In a statement, ABMS says it supports ABIM's actions, which "clearly demonstrate that ABIM is listening to the internal medicine community and serious about making changes." An American Board of Pediatrics statement says while it plans to make no changes, it is "well aware of the current debate throughout the medical community" surrounding MOC and is "looking closely at the ABIM's changes and the reasons behind them."
ABIM continues to seek input from physicians as it moves forward, and internists can give their feedback through online blogs and forums. Dr. Johnson also emphasized the board's accountability to the public for delivering high-quality care, from whom ABIM is soliciting input, too.

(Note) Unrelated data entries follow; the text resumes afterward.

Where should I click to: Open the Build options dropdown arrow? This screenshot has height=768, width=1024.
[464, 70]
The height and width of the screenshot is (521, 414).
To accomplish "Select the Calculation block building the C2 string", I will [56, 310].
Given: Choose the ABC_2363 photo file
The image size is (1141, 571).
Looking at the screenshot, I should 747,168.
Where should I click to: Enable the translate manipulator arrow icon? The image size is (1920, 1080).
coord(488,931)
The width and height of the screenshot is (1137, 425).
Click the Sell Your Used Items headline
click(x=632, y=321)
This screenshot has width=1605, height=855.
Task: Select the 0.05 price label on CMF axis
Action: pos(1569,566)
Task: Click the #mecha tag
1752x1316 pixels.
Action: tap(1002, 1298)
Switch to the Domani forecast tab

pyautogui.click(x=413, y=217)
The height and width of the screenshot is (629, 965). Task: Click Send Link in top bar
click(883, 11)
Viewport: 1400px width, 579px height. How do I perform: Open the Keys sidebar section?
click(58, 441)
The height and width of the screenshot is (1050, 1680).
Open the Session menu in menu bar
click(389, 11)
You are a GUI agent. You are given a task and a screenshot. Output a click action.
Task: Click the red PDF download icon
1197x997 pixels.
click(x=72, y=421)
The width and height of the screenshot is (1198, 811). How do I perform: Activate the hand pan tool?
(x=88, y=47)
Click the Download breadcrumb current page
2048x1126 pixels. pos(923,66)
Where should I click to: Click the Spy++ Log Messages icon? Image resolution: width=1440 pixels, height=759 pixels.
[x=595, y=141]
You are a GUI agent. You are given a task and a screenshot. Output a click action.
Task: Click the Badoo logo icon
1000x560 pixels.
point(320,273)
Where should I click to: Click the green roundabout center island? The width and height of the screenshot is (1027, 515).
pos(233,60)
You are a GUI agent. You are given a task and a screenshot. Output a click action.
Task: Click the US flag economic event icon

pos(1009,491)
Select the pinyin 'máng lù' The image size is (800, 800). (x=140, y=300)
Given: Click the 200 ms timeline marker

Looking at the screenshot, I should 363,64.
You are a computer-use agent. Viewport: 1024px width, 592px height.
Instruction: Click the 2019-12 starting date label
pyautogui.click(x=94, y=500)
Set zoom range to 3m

"We've gotten a lot of feedback from the public about suspending Part IV. They don't understand it's not about abandoning our principles, but that it's not fair to ask physicians to do things that are not helpful," he said. At the same time, "we are granted the privilege by society to self-regulate, and if we don't do that, someone else will."
Overall, Dr. Johnson credits the changes to a proactive physician community that mobilized through their state, national, and specialty organizations to voice their concerns. ABIM also points out that it is "not business as usual" under the new leadership of Dr. Baron, the first nonacademic physician to lead the board.
"We feel genuine remorse, and we are going to get back to work," Dr. Johnson said.
Amy Lynn Sorrel can be reached by phone at (800) 880-1300, ext. 1392, or (512) 370-1392; by fax at (512) 370-1629; or by email.
TMA policy calls for a "substantially more physician-friendly" maintenance-of-certification (MOC) process. AMA policy also says MOC programs should:
- Include representation from actively practicing physicians on specialty boards developing MOC.
- Base activities on evidence, identify performance gaps and unmet needs, and provide direction and guidance for improvement in physician performance and delivery of care.
- Periodically measure physician satisfaction, knowledge uptake, and intent to maintain or change practice.
- Promote continuous improvement.
- Not be a mandated requirement for licensure, credentialing, payment, network participation, or employment.
- Be relevant to clinical practice.
- Not be cost-prohibitive or present barriers to patient care.